About Padas Regular Expressions

Regular expressions, often shortened to regex, are powerful tools used to search, match, and manipulate text based on specific patterns. They are widely used in various fields, including programming, linguistics, and text processing. This page provides an introductory guide to regular expressions in Padas and some of the common information, drawing examples from the Java Pattern class.
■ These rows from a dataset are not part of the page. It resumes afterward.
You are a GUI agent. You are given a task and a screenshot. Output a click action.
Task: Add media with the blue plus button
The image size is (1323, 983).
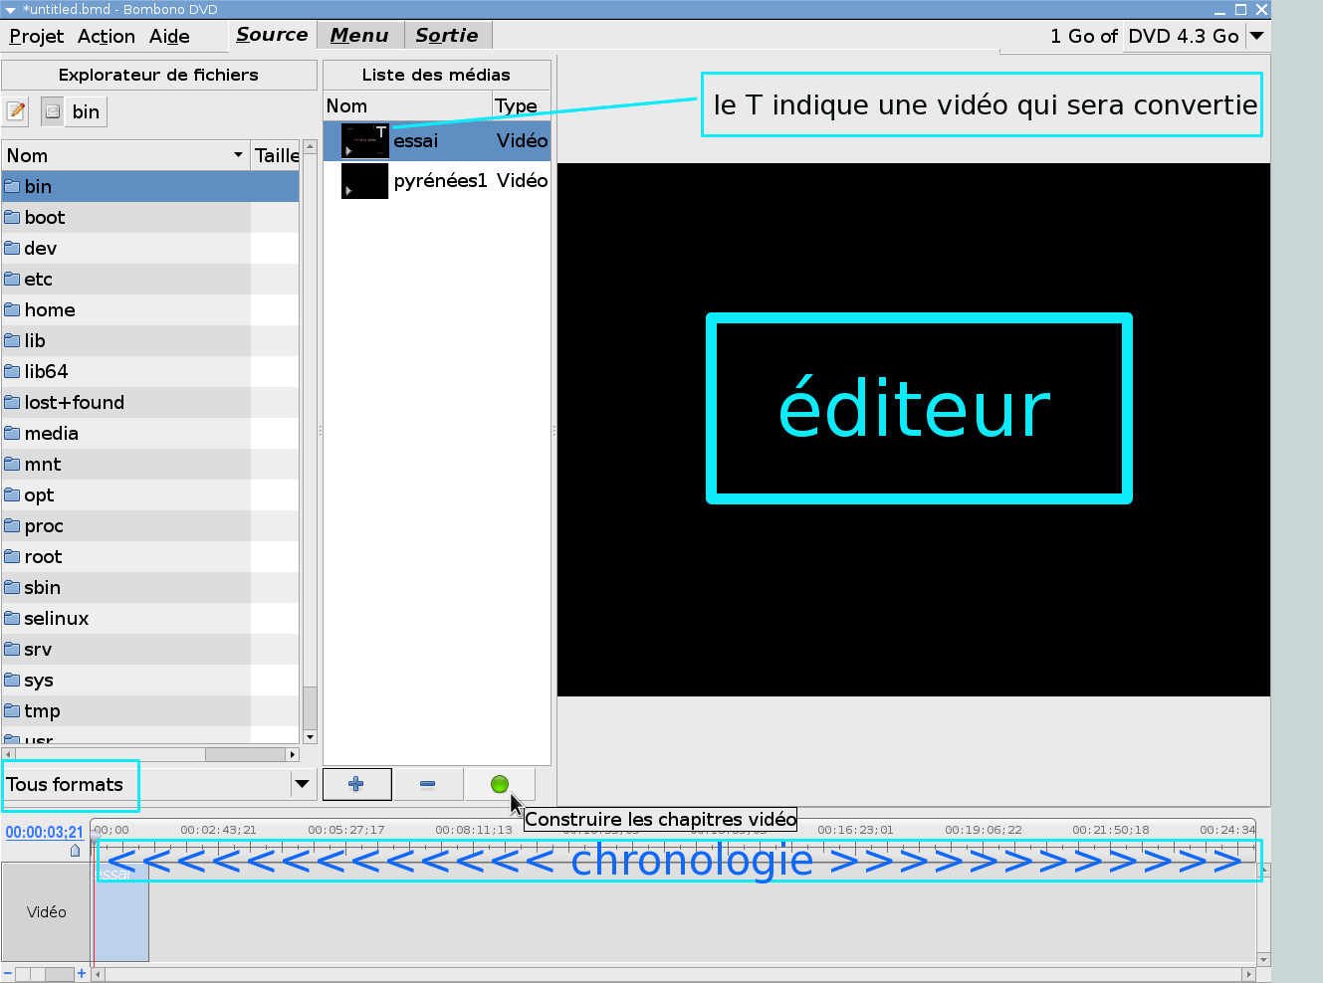pyautogui.click(x=356, y=784)
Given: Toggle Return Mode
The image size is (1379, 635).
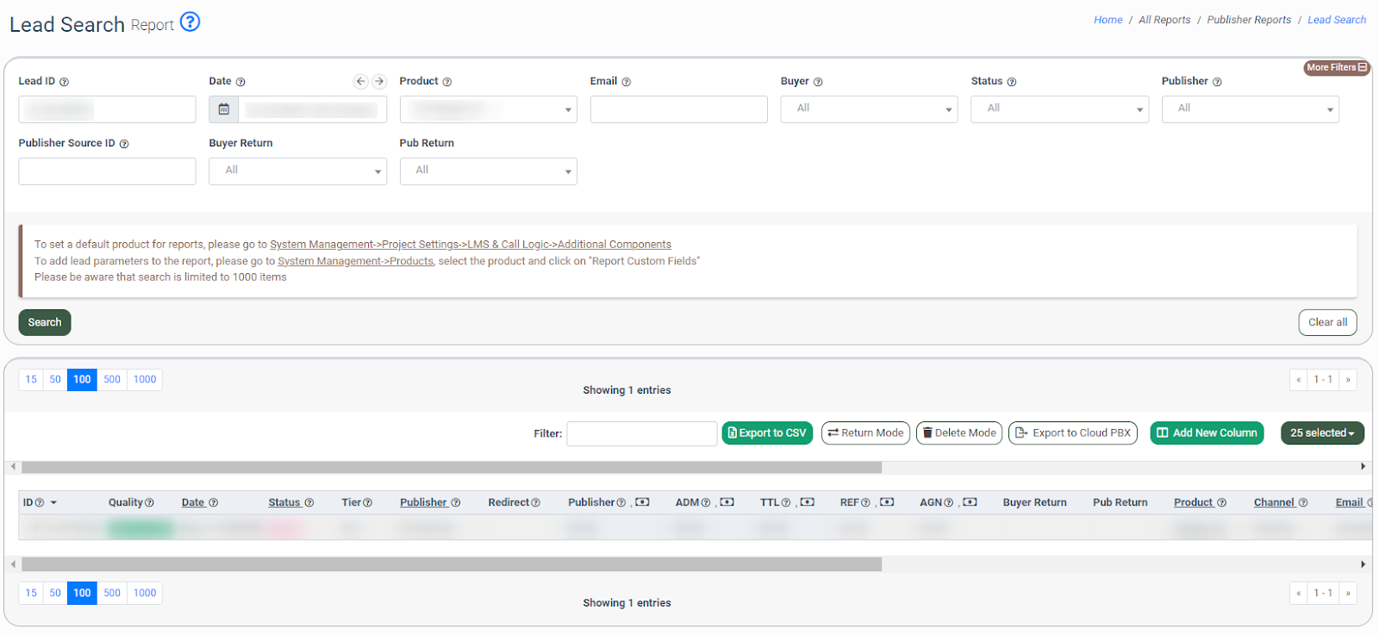Looking at the screenshot, I should click(865, 433).
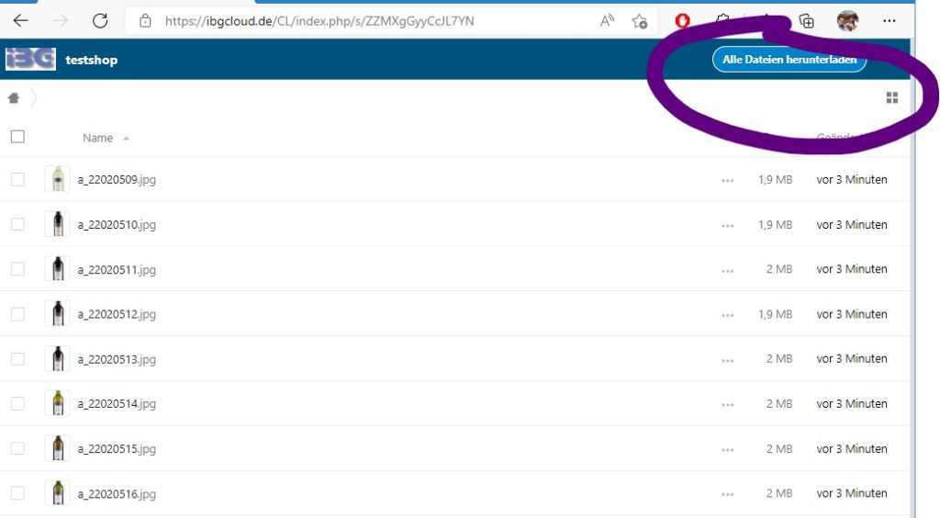This screenshot has height=518, width=940.
Task: Tick the select-all files checkbox
Action: (x=17, y=137)
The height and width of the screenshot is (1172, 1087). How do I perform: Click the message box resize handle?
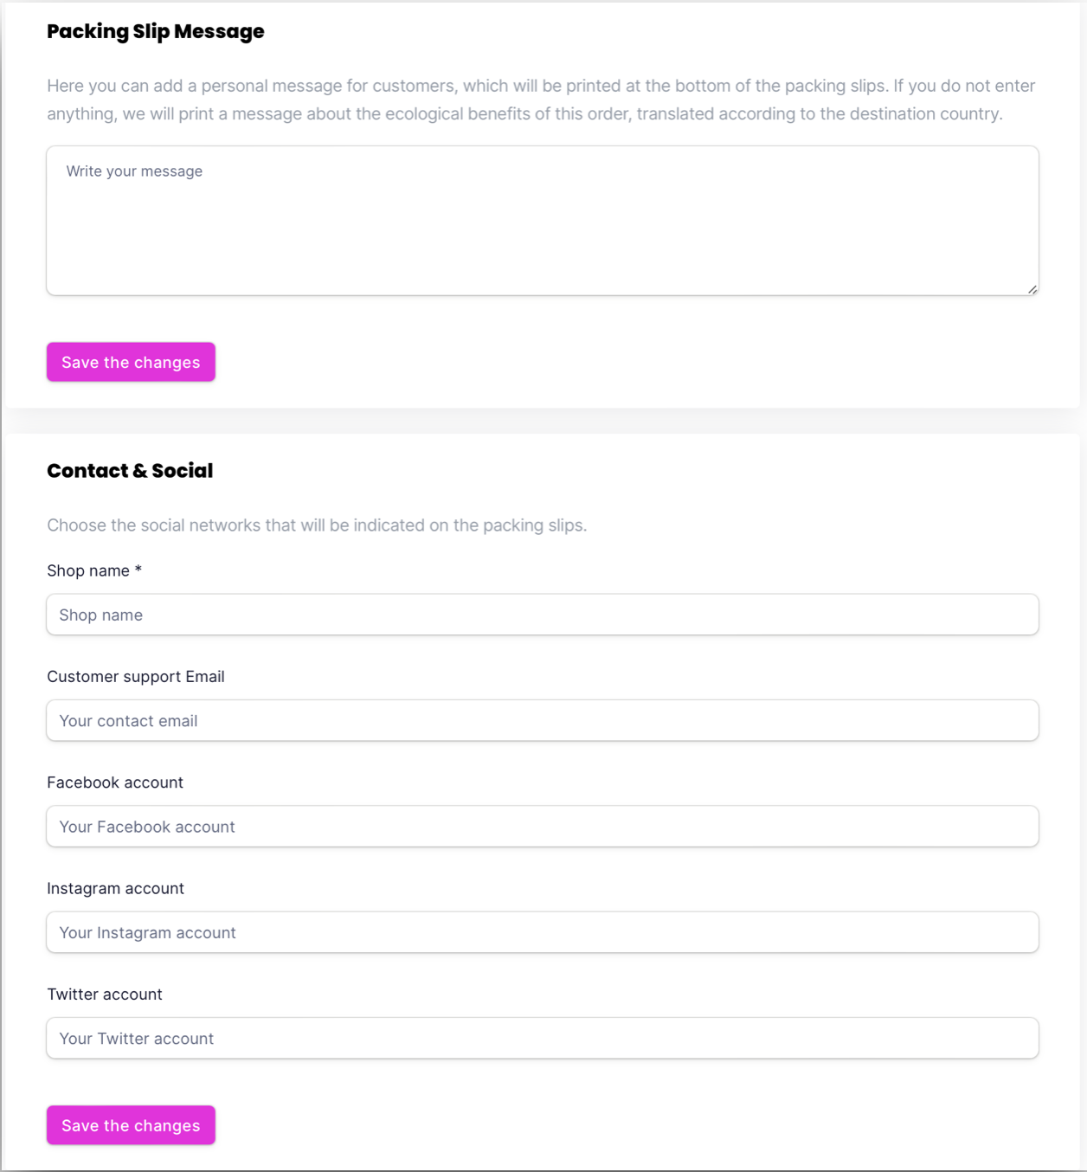1032,289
Regular expressions in Padas are used within the following context:

EXTRACT Task definition
FILTER Task definition
rex command within PPadas Domain Language (PDL)

Terminology

Pattern: A sequence of characters representing the search criteria.
Match: When the pattern successfully finds an occurrence in the text.
Group: A portion of the pattern enclosed in parentheses, often used for capturing or manipulating specific parts of the matched text.
Quantifier: A symbol specifying how many times a preceding character or group can appear in the match.

Syntax

Regular expressions use a combination of literal characters and special characters to define their patterns. Here are some common elements:

Literal characters: Match themselves, e.g., "a", "b", "1".
Metacharacters: Have special meanings, e.g., "." (matches any single character), "^" (matches the beginning of the string), "$" (matches the end of the string).
Character classes: Enclosed in square brackets [], represent a set of characters that can match, e.g., [abc] matches any of "a", "b", or "c".
Escape sequences: Used to represent literal versions of metacharacters, e.g., "." matches a literal period.

Character Types

.: Matches any single character except newline.
\d: Matches any digit (0-9).
\w: Matches any word character (alphanumeric and underscore).
\s: Matches any whitespace character (space, tab, newline, etc.).
\D: Matches any non-digit character.
\W: Matches any non-word character.
^ : Matches the beginning of the string.
$ : Matches the end of the string.

Group Quantifiers

*: Matches the preceding character or group zero or more times.
+: Matches the preceding character or group one or more times.
?: Matches the preceding character or group zero or one time.
{n}: Matches the preceding character or group exactly n times.
{n,m}: Matches the preceding character or group at least n but no more than m times.

Capturing Groups

Enclosing a part of the pattern in parentheses () creates a capturing group. This allows capturing the matched text for later use. The captured text can be accessed using special methods provided by the programming language or tool.

IMPORTANT NOTE: Named Capturing Group names MUST contain alphanumeric characters only (special characters such as underscore _ or period . are not supported). If you need to use these characters in the field name try utilizing eval or rename commands after field extraction.

Examples

Matching a phone number (e.g. to be used with FILTER task)

Regular Expression Pattern: \d{3}-\d{3}-\d{4}
Description: This pattern matches phone numbers in the format ###-###-####, where \d represents any digit.

Extracting first name from a string (e.g. to be lused with EXTRACT task or rex PDL command):

Regular Expression Pattern: (?<firstname>.+?)\s+.+)
Description: This example demonstrates capturing the first word (assumed to be the first name) using a capturing group as a new field named firstname. For example, if the input string is "John Doe", the new field will have the value "John".
```
{
  ...
  "firstname": "John"
  ...
}
```

These are just a few examples to illustrate basic concepts. Remember that regular expressions can be complex and require practice to master. Refer to the Java Pattern class for more detailed information and advanced features.